There are so many perils to putting dance on film. It’s a sliding scale that can easily tip when a movie piles on dance sequences and weakens the script or contains fewer dance numbers for the sake of plot exposition. Few movies support the two arts on equal footing, just like finding an actor accomplished enough to deliver dialog and dance with rhythm is a rarity.
All that to say, I wanted STEP UP REVOLUTION to step up its game, not trip over it.
If you’ve come across any of the previous installments of the STEP UP series, then you know it starts with a girl/guy from the wrong side of the tracks meeting a male/female dancer that challenges them to do better. The fourth helping is relocated to Miami and jazzed up as a 3D spectacle. Cue music!
So now that we’ve seen this layout four times, what does that mean for our actors and dancers? Well, it means the material’s a little stiff, something I don’t believe Ryan Guzman and Katheryn McCormick managed to pull off. The dancing’s there, but only so many frustrated sighs and Kristen Stewart-esque eyes will only get you so much emotion.
Peter Ghallagher as the greedy Mr. Anderson is possibly the most fun actor to watch, and he never breaks into a two-step.

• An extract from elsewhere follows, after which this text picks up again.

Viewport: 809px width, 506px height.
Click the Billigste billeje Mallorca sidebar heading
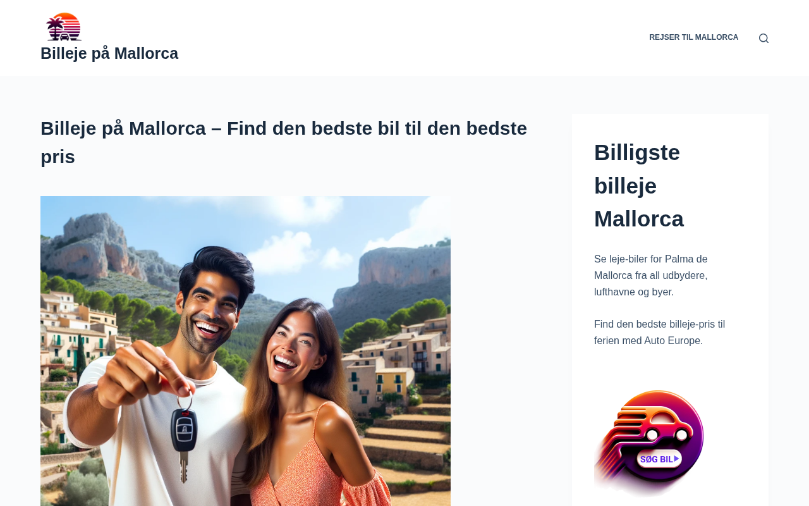639,185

Unlike previous STEP UPs, where the focus was on a contest/scholarship/turf war, we’re treated to an Occupy-lite version of using performance art to promote revolution. You see, our crew affectionately known as The Mob is about to lose their waterfront homes in the name of all-important condos and hotels. Well, they’re not gonna take it, and we get the best dance routine done in business attire. The choreography is crisp and clean and the dubstep actually works quite well, engrossing enough to make me forget the silly acting preceding it. I could almost forgive them. Almost.
Despite the fact that there are four choreographers listed on the IMDB credits, even a few of the routines felt flat. After a splashy start on Miami’s Ocean Drive, we move to a salsa club that serves as their hangout (bonus points for the Ricky nod from I LOVE LUCY) that oddly has little salsa involved. When there is finally a salsa routine, the steps aren’t as advanced as the rest of the dances and only adds a touch of showcase styling. It’s only thirty seconds, something dancers can pick up on in an afternoon.
That’s a letdown in a dance movie that shouldn’t exist, especially since dancing is THE draw of the series.
A few of the other routines over-extended their stay, drawing out unnecessarily like the ambush hip-hop number featuring gas masks meant to scare developers away. The 3D was also hit or miss, working in line with the dancers to make each stand out or against them when objects (namely the computer animated money falling from the sky) would blur or block the dancing that should be the focus of the scene.
However, REVOLUTION does its fan service with justice, bringing back familiar faces from previous movies (no Channing Tatum, he’s only dancing in MAGIC MIKE for the summer). But for fans of SO YOU THINK YOU CAN DANCE, there’s alumni in The Mob including leading lady Katheryn McCormick, Stephen “tWitch” Boss, and Phillip Chbeeb, and modern choreographer/judge Mia Michaels plays an artsy dance company head. Producer Adam Shankman is also a frequent judge on the show. I know, I wish Nigel Lythgoe could have found time to walk on as a dancing businessman.
So it’s a mixed bag. Approach the dance floor with caution.